Şehirlerimizin bu gelişmeden uzak kalmasını kabul edemeyeceğiz. Hala şehir yönetimleri karbon emisyon oranları ile öngörülerini bizler-le paylaşmamaktadır; “.... yılına geldiğimizde bu oranı .... indireceğiz!” gibi. Solunacak temiz hava, içilecek temiz su gelişmiş şehir göstergeleridir. Şehir yönetimlerinin göstermelik birkaç otobüs dışında elektrikli araç kullanımını cesaretlendirmesi beklenmelidir. Belediyeler kendi araçlarını dönüştürebilir, havaalanı taksileri dönüşebilir, küçük yerleşimlerde özellikle sahil kasabalarında çalışan minibüsler dönüşebilir, özel şirketler hizmet araçlarını dönüştürebilir.
Gelişmeleri gecikme ile takip etme lüksümüz yoktur. Şehrin nitelikli ziyaretçiler, yatırımcılar ve yerleşimciler açısından tercih edilir olmasında solunan havanın kalitesi çok önemli rol oynayacaktır. Bu bağlamda şehir yönetiminin kararlılığı somut olarak kanıtlanabilmelidir.
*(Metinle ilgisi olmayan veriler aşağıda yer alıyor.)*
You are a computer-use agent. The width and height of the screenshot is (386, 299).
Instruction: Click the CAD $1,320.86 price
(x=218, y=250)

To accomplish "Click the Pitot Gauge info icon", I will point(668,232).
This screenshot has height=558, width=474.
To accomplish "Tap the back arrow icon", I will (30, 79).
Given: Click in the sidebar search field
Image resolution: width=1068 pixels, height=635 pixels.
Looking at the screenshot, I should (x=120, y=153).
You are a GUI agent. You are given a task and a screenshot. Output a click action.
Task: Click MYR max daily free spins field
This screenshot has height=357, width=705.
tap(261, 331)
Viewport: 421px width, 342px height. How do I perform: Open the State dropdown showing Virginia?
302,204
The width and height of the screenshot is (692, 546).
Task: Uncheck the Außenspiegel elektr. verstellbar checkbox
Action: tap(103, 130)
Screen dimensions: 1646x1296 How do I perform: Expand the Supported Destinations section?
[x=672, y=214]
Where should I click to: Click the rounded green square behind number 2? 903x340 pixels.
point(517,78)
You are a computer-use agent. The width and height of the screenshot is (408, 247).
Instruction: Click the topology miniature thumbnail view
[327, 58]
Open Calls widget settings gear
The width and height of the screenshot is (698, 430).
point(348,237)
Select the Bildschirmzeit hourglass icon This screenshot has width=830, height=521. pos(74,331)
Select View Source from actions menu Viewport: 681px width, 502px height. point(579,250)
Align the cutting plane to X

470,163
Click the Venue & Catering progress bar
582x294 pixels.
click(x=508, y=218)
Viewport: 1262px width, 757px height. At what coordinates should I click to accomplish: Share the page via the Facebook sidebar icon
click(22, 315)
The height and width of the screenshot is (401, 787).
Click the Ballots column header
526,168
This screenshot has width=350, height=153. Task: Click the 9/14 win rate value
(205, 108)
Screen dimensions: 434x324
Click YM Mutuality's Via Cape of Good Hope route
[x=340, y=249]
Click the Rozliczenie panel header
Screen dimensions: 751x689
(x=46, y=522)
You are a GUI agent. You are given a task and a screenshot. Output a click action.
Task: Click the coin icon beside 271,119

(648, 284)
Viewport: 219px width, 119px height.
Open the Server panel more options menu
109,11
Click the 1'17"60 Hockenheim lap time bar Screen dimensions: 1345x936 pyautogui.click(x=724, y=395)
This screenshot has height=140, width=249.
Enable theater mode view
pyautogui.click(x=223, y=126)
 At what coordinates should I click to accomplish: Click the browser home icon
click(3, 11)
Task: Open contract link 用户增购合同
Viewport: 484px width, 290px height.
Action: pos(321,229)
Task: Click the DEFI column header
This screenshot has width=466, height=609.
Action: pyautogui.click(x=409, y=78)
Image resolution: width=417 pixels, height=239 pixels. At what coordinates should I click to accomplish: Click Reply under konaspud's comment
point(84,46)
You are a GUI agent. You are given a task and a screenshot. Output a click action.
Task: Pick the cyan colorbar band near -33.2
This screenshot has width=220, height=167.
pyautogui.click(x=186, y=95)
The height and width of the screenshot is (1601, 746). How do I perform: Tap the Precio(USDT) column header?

Haftanın Şehri: GOTHENBURG (ELECTRICITY), İSVEÇ
GOTHENBURG İsveç’in ikinci büyük şehri olup yaklaşık 1 milyon nüfusa sahiptir. Şehir son dönemlerde elektromobilite konusunda kararlılığı ve uygulamaları ile ön plana çıkmaktadır. 2020 yılından itibaren şehirde yaklaşık 220 yeni nesil elektrikli otobüs hizmet vermeye başlayacaktır. Bu otobüsler hızlı şarj istasyonlarından yararlanmaktadır.
Ayrıca deniz ulaşımda elektrikli feribotlar hizmet vermektedir. Şehirde Johannaberg ve Lindholmen adında iki bilim parkı yer almaktadır. Özellikle Johannaberg Bilim Parkı elektromobilite üzerine odaklanmıştır. Gothenburg, İngilizce "elektrik" kelimesi ile oynayarak kendisini "ElectriCity" olarak konumlandırmıştır.